Nach der für Bewertungsstichtage zwischen dem 1.1.2009 und dem 30.6.2011 geltenden Rechtslage müsste der Einwand, dass die Ausgangslohnsumme nur 500.000 EUR beträgt, durch Einspruch gegen den Änderungsbescheid geltend gemacht werden. Die nachrichtliche Angabe des Betriebsfinanzamts ist kein Verwaltungsakt. Nach der ab dem 1.7.2011 geltenden Rechtslage ist die Feststellung der jährlich erreichten Lohnsumme durch Einspruch gegen den Feststellungsbescheid zu rügen. Der Einspruch gegen den Steuerbescheid wäre dann gem. § 351 Abs. 2 AO zurückzuweisen.
Rz. 11
Obgleich sich die Verwaltung selbst dazu verpflichtet hat, allen i.S.d. § 154 Abs. 1 BewG Beteiligten den Feststellungsbescheid bekannt zu geben, darf wohl für die Besteuerungspraxis davon ausgegangen werden, dass der Feststellungsbescheid in erster Linie dem der Aufforderung zur Abgabe einer Feststellungserklärung nachkommenden Beteiligten und ggf. noch dem/den Erwerber/n bekannt gegeben wird. War die Bekanntgabe wirksam, läuft die Einspruchsfrist mit Zugang des Feststellungsbescheides an (vgl. § 355 Abs. 1 AO). Verzichtet die Verwaltung aus verwaltungsökonomischen Gründen auf die Bekanntgabe an alle in § 154 Abs. 1 BewG aufgeführten Beteiligten, ist der dort genannte Personenkreis gleichwohl nach § 155 S. 1 BewG befugt, Einspruch einzulegen. Eine die Beschwer i.S.d. § 350 AO auslösende inhaltliche Betroffenheit ist nicht erforderlich. Mangels Bekanntgabe kann in diesen Fällen der Einspruch in den Grenzen der Verwirkung eingelegt werden, ohne dass die in §§ 355 Abs. 1, 356 Abs. 2 AO enthaltenen Fristen hieran hinderten. Das Einspruchsrecht ist verwirkt, wenn ein Berechtigter durch sein Verhalten einen Vertrauenstatbestand geschaffen hat, dass nach Ablauf einer gewissen Zeit die Geltendmachung des Rechts als illoyale Rechtsausübung empfunden werden muss. Nach der Rechtsprechung ist dies der Fall, wenn unter Begleitumständen, unter denen bei objektiver Betrachtung vernünftigerweise anzunehmen ist, dass ein Recht nicht mehr ausgeübt werde, der Beteiligte untätig bleibt (z.B. Verzicht auf den Einspruch trotz Kenntnis von der Rechtswidrigkeit des Einspruches). Keinesfalls ist dies allerdings vor Ablauf der Regelfrist des § 355 Abs. 1 AO anzunehmen, da ansonsten der Rechtsschutz in Gänze versagt werden würde. Besteht Uneinigkeit bezüglich der Frage der Beteiligtenstellung, so kann die Erteilung des Feststellungsbescheides beantragt werden und der Streit ggf. in Form des Einspruchs gegen den Ablehnungsbescheid einer Klärung zugeführt werden.

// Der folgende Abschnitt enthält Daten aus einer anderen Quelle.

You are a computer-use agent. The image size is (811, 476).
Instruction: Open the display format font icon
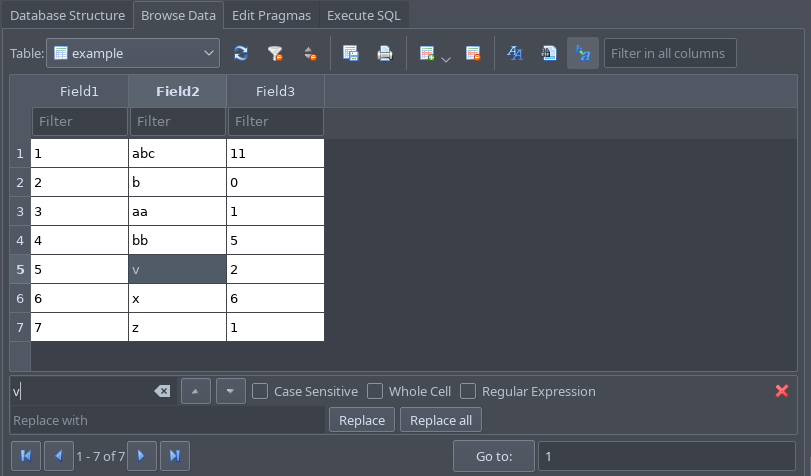click(x=515, y=53)
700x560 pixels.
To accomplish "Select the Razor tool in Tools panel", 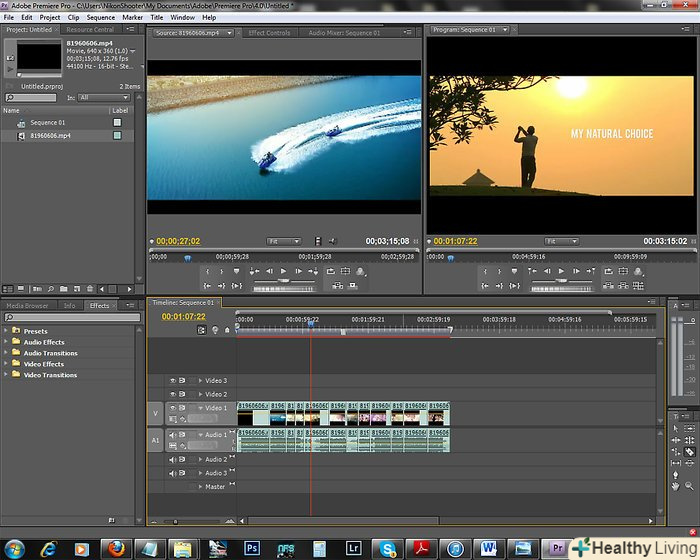I will pyautogui.click(x=690, y=452).
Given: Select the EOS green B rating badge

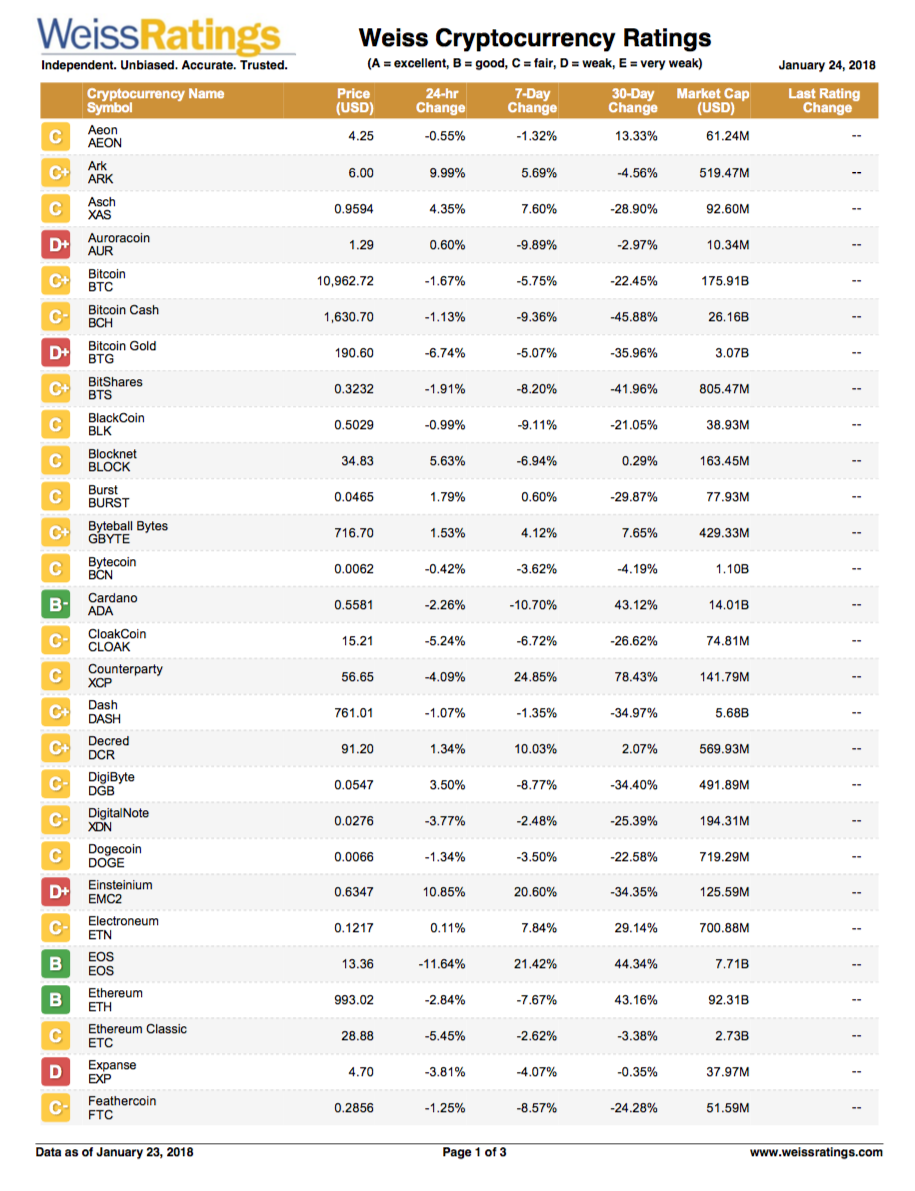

Der Feststellungsbescheid wird gegenüber denjenigen, gegenüber denen er ordnungsgemäß bekannt gegeben wurde, wirksam (vgl. § 124 AO). Der bewusste oder unbewusste Verzicht der Bekanntgabe gegenüber allen in § 154 Abs. 1 BewG genannten Personen ändert hieran nichts, wohl aber am Ein...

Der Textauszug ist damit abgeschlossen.